Dalam aturan tersebut, PPN atas jasa angkutan udara dalam negeri kini mendapat insentif berupa pengenaan hanya 5% dari tarif normal (11%), dengan ketentuan tertentu. Kebijakan ini diambil untuk menjaga daya beli masyarakat serta mendorong mobilitas selama musim liburan.

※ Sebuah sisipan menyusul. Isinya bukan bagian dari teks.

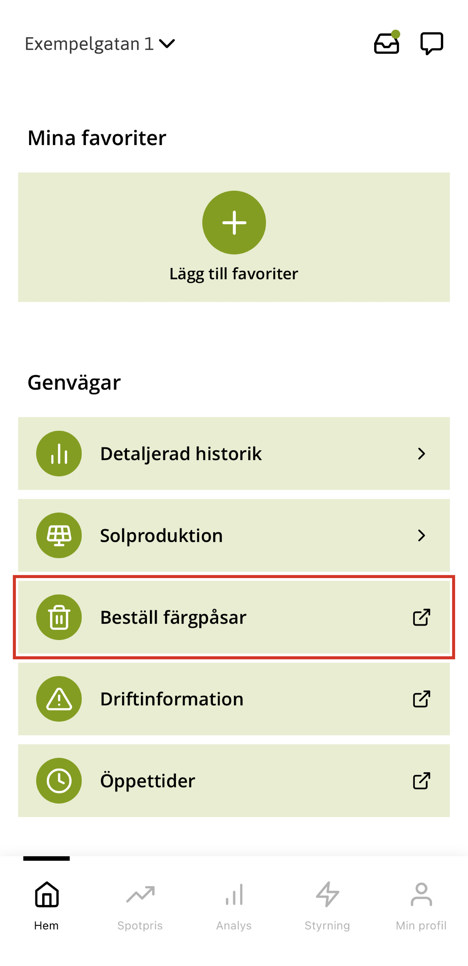Viewport: 468px width, 966px height.
Task: Open the inbox tray icon
Action: [x=387, y=43]
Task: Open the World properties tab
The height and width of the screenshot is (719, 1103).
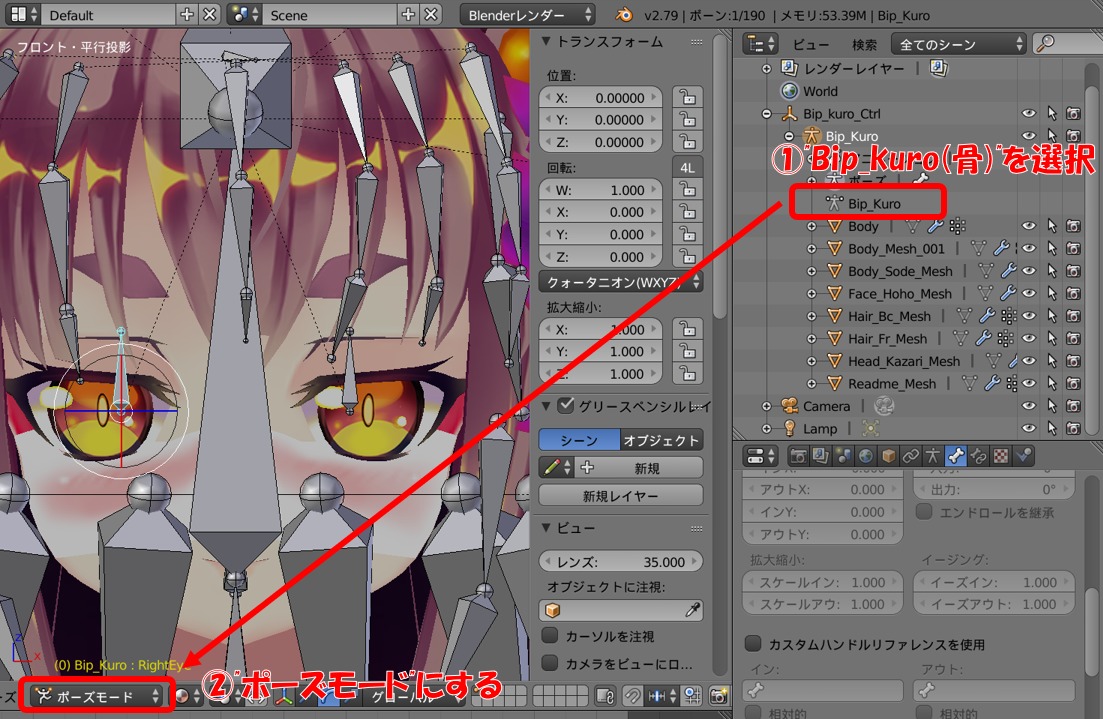Action: [x=866, y=456]
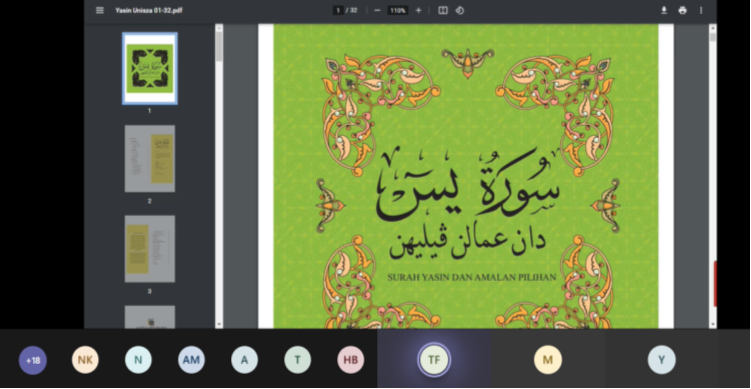This screenshot has height=389, width=751.
Task: Open page 2 thumbnail
Action: click(150, 159)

Adapun maskapai yang memenuhi kriteria dan memanfaatkan insentif ini wajib mencantumkan PPN yang dikenakan secara transparan pada tiket dan laporan pajaknya.
Kemenkeu juga menyiapkan kanal pengaduan bagi konsumen yang merasa dirugikan atau tidak mendapatkan potongan sesuai ketentuan.
Kebijakan ini diharapkan mampu menekan biaya perjalanan, sekaligus memberikan stimulus bagi industri penerbangan nasional yang mulai bangkit pascapandemi.